## Study material
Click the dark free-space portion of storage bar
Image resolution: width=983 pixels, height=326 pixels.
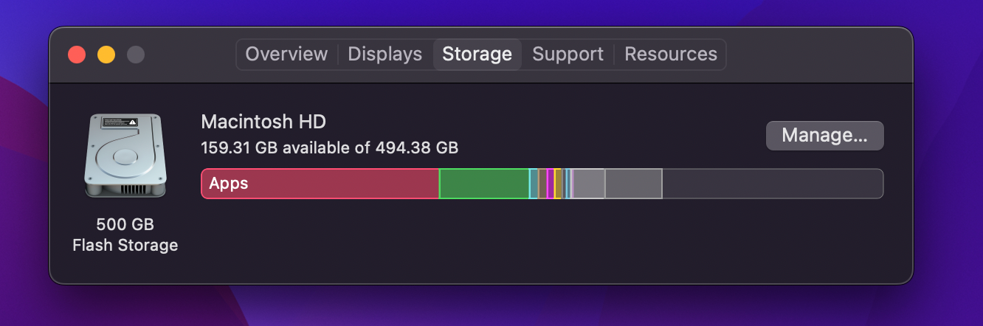point(773,184)
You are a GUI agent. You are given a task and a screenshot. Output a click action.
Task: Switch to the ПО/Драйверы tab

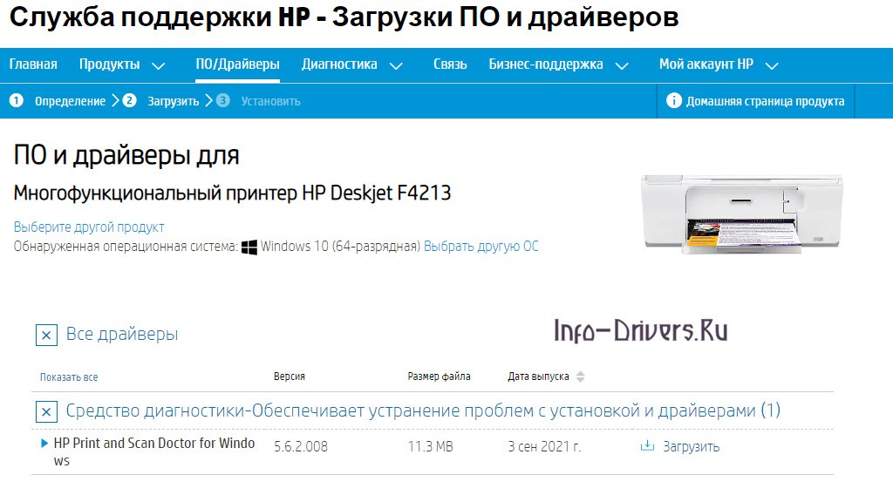(236, 64)
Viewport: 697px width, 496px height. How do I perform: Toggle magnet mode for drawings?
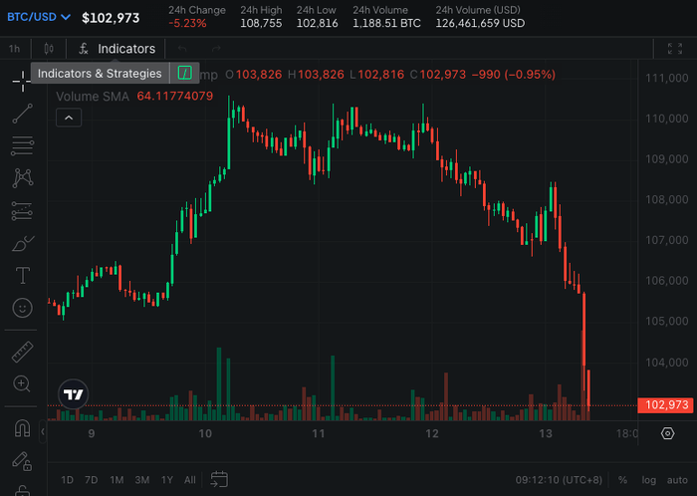click(22, 428)
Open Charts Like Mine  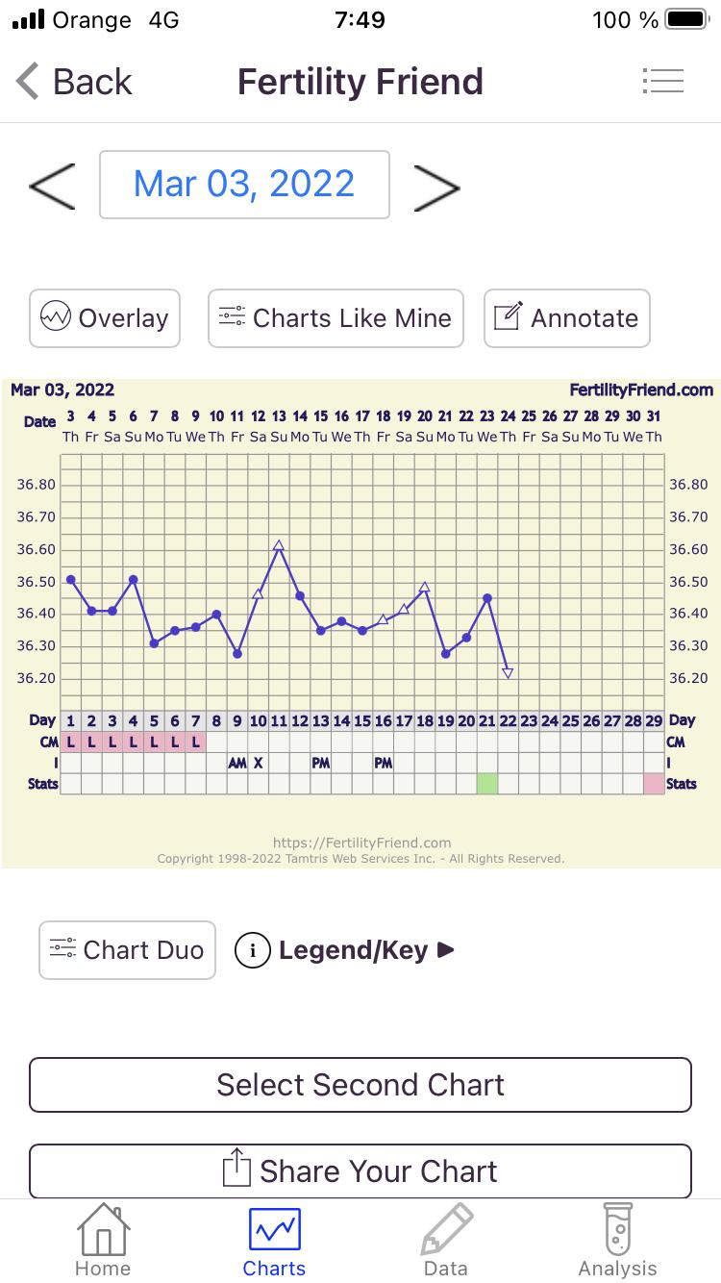pyautogui.click(x=336, y=318)
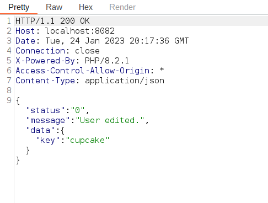Click the "cupcake" key value
The height and width of the screenshot is (203, 268).
(x=88, y=140)
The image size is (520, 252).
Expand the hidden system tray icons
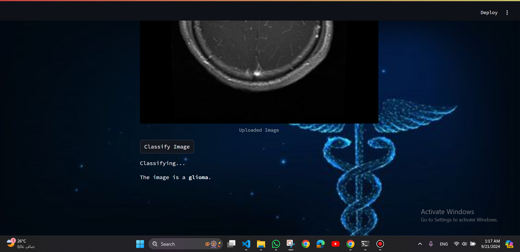(420, 244)
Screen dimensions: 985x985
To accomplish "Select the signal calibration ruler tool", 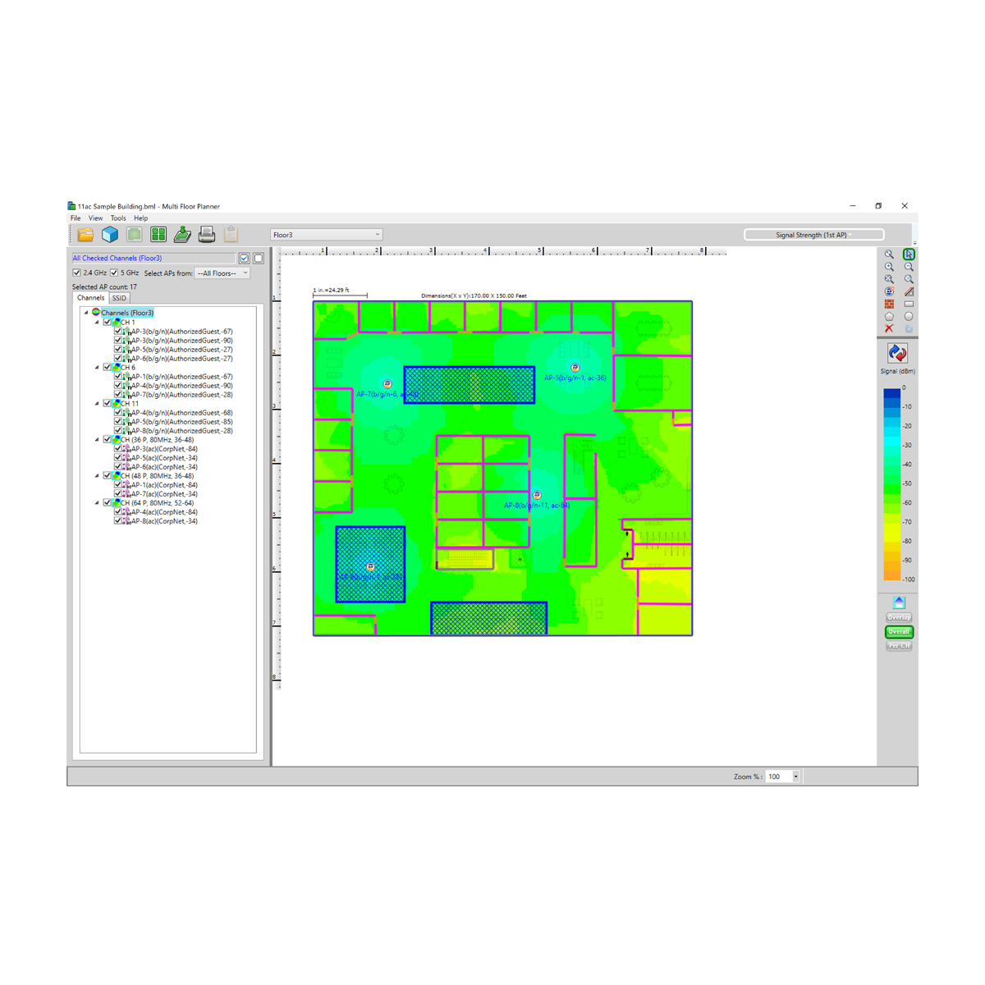I will pyautogui.click(x=909, y=291).
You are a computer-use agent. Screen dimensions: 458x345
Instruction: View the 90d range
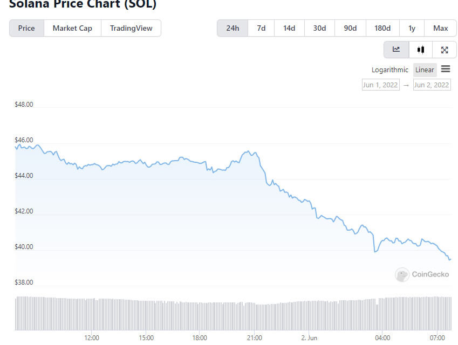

## What you need to do
Find all lines in the records that hold the word "agent". Copy them.

## Exercise response
You are a GUI agent. You are given a task and a screenshot. Output a click action.
You are a computer-use agent. Screen dimensions: 458x345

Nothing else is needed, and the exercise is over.